• _Work required_: Please give again, exactly and only, the stretch of lines from the one containing "Given: Click the" to the end of the entries below.

• _Dataset records_:
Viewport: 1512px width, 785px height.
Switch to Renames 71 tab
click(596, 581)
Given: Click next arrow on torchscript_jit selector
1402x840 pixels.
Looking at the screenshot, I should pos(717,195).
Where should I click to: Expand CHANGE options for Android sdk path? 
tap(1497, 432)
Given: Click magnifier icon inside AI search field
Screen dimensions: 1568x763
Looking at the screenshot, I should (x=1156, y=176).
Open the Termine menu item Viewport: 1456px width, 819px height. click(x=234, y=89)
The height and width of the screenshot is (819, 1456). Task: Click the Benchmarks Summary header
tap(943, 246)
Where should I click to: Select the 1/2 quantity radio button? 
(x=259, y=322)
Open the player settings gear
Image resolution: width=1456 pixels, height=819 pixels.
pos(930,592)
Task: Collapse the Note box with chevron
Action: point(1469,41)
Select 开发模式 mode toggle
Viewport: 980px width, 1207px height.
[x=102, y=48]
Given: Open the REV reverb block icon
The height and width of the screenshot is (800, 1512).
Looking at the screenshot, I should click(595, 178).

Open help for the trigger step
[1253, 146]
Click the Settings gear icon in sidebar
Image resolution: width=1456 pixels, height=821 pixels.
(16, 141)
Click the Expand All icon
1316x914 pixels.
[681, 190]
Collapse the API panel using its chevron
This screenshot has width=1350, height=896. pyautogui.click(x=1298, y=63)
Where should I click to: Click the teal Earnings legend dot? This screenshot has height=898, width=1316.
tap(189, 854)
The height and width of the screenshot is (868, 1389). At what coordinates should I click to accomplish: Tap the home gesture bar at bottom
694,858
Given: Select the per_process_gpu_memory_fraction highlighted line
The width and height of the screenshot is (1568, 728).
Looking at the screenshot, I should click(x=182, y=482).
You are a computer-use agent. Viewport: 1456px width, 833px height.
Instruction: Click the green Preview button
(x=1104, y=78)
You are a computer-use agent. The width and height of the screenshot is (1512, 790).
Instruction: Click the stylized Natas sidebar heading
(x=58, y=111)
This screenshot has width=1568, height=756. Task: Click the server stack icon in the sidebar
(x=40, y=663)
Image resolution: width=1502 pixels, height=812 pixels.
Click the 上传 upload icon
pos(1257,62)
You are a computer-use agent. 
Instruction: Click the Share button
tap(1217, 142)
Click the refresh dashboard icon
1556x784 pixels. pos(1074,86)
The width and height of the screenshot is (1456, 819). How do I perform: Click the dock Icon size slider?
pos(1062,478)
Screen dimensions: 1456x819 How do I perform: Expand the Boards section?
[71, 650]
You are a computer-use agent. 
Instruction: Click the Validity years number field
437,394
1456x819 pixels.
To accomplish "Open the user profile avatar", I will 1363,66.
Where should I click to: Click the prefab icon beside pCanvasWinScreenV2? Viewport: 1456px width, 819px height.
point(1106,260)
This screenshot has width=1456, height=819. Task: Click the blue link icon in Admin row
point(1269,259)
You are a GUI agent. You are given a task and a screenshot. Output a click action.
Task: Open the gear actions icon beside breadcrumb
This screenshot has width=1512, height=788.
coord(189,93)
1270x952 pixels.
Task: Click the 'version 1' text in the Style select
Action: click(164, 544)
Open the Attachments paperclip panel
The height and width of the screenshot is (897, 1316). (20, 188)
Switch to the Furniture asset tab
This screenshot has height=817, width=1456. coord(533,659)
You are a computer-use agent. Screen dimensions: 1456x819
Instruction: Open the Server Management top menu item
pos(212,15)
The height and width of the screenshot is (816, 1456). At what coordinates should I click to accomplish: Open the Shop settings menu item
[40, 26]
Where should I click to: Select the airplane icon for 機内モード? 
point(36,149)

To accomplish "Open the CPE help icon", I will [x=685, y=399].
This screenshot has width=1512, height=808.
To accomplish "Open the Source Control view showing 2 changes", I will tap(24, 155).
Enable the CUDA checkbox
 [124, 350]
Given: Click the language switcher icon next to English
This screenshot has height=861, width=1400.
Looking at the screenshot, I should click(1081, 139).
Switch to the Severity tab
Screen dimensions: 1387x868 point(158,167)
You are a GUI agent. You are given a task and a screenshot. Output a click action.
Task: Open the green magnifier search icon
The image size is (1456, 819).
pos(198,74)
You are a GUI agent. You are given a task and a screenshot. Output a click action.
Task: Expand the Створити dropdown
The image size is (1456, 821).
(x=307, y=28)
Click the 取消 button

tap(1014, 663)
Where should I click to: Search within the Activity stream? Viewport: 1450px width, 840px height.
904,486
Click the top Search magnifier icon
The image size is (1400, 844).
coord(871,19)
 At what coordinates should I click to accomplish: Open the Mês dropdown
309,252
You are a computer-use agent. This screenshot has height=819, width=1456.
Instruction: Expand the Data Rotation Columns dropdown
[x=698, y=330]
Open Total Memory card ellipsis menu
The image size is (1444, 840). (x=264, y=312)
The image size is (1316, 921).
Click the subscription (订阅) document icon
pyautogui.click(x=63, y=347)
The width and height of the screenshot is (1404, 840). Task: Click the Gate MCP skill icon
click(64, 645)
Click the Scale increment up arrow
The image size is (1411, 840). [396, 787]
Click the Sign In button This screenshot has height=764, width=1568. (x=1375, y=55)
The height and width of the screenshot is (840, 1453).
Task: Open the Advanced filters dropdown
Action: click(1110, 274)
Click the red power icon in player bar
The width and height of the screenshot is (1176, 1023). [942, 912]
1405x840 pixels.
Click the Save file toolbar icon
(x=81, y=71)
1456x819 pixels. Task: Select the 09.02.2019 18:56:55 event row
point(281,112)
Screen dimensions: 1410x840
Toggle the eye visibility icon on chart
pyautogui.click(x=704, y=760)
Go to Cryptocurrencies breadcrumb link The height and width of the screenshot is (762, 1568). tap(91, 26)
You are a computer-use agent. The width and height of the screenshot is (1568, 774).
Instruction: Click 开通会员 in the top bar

• _Solution to this exercise_:
Given: Click the language switcher icon next to English
This screenshot has height=861, width=1400.
Looking at the screenshot, I should click(1081, 139).
Switch to the Severity tab
Screen dimensions: 1387x868 point(158,167)
You are a GUI agent. You are given a task and a screenshot. Output a click action.
Task: Open the green magnifier search icon
The image size is (1456, 819).
pos(198,74)
You are a GUI agent. You are given a task and a screenshot. Output a click action.
Task: Expand the Створити dropdown
The image size is (1456, 821).
(x=307, y=28)
Click the 取消 button

tap(1014, 663)
Where should I click to: Search within the Activity stream? Viewport: 1450px width, 840px height.
904,486
Click the top Search magnifier icon
The image size is (1400, 844).
coord(871,19)
 At what coordinates should I click to accomplish: Open the Mês dropdown
309,252
You are a computer-use agent. This screenshot has height=819, width=1456.
Instruction: Expand the Data Rotation Columns dropdown
[x=698, y=330]
Open Total Memory card ellipsis menu
The image size is (1444, 840). (x=264, y=312)
The image size is (1316, 921).
Click the subscription (订阅) document icon
pyautogui.click(x=63, y=347)
The width and height of the screenshot is (1404, 840). Task: Click the Gate MCP skill icon
click(64, 645)
Click the Scale increment up arrow
The image size is (1411, 840). [396, 787]
Click the Sign In button This screenshot has height=764, width=1568. (x=1375, y=55)
The height and width of the screenshot is (840, 1453).
Task: Open the Advanced filters dropdown
Action: click(1110, 274)
Click the red power icon in player bar
The width and height of the screenshot is (1176, 1023). [942, 912]
1405x840 pixels.
Click the Save file toolbar icon
(x=81, y=71)
1456x819 pixels. Task: Select the 09.02.2019 18:56:55 event row
point(281,112)
Screen dimensions: 1410x840
Toggle the eye visibility icon on chart
pyautogui.click(x=704, y=760)
Go to Cryptocurrencies breadcrumb link The height and width of the screenshot is (762, 1568). tap(91, 26)
You are a computer-use agent. The width and height of the screenshot is (1568, 774).
Instruction: Click 开通会员 in the top bar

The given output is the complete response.